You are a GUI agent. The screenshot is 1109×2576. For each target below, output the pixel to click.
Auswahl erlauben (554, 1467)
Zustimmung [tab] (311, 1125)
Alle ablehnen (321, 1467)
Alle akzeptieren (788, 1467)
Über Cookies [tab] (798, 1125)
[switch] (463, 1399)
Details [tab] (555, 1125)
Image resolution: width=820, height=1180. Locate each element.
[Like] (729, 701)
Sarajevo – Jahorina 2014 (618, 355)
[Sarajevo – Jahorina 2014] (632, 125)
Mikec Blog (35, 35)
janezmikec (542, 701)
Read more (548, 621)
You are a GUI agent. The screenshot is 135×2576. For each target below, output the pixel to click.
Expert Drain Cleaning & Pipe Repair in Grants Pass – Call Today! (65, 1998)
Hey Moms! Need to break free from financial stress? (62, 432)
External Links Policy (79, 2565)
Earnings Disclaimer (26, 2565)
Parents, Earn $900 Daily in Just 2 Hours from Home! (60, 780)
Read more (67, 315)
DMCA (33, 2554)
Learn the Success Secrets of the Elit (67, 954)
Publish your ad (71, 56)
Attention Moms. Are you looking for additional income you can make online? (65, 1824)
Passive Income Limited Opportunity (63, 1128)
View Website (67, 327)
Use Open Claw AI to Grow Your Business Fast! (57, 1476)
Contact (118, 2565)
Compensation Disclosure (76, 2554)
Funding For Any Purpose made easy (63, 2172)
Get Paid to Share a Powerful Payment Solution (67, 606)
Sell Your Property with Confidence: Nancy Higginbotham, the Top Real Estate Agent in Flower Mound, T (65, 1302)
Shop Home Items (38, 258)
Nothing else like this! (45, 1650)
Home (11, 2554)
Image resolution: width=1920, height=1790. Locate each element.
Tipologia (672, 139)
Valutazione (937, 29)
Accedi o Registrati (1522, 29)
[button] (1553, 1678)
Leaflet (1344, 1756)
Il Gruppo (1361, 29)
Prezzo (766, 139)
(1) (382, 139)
--------------------------------
Work request: For the lines above, output exactly those from the line containing "Zustimmung [tab] (311, 1125)" through the line containing "Image resolution: width=1920, height=1790.", and skip the others.

Worked solution:
Zustimmung [tab] (311, 1125)
Alle ablehnen (321, 1467)
Alle akzeptieren (788, 1467)
Über Cookies [tab] (798, 1125)
[switch] (463, 1399)
Details [tab] (555, 1125)
Image resolution: width=820, height=1180. Locate each element.
[Like] (729, 701)
Sarajevo – Jahorina 2014 (618, 355)
[Sarajevo – Jahorina 2014] (632, 125)
Mikec Blog (35, 35)
janezmikec (542, 701)
Read more (548, 621)
You are a GUI agent. The screenshot is 135×2576. For each target below, output the pixel to click.
Expert Drain Cleaning & Pipe Repair in Grants Pass – Call Today! (65, 1998)
Hey Moms! Need to break free from financial stress? (62, 432)
External Links Policy (79, 2565)
Earnings Disclaimer (26, 2565)
Parents, Earn $900 Daily in Just 2 Hours from Home! (60, 780)
Read more (67, 315)
DMCA (33, 2554)
Learn the Success Secrets of the Elit (67, 954)
Publish your ad (71, 56)
Attention Moms. Are you looking for additional income you can make online? (65, 1824)
Passive Income Limited Opportunity (63, 1128)
View Website (67, 327)
Use Open Claw AI to Grow Your Business Fast! (57, 1476)
Contact (118, 2565)
Compensation Disclosure (76, 2554)
Funding For Any Purpose made easy (63, 2172)
Get Paid to Share a Powerful Payment Solution (67, 606)
Sell Your Property with Confidence: Nancy Higginbotham, the Top Real Estate Agent in Flower Mound, T (65, 1302)
Shop Home Items (38, 258)
Nothing else like this! (45, 1650)
Home (11, 2554)
Image resolution: width=1920, height=1790. Locate each element.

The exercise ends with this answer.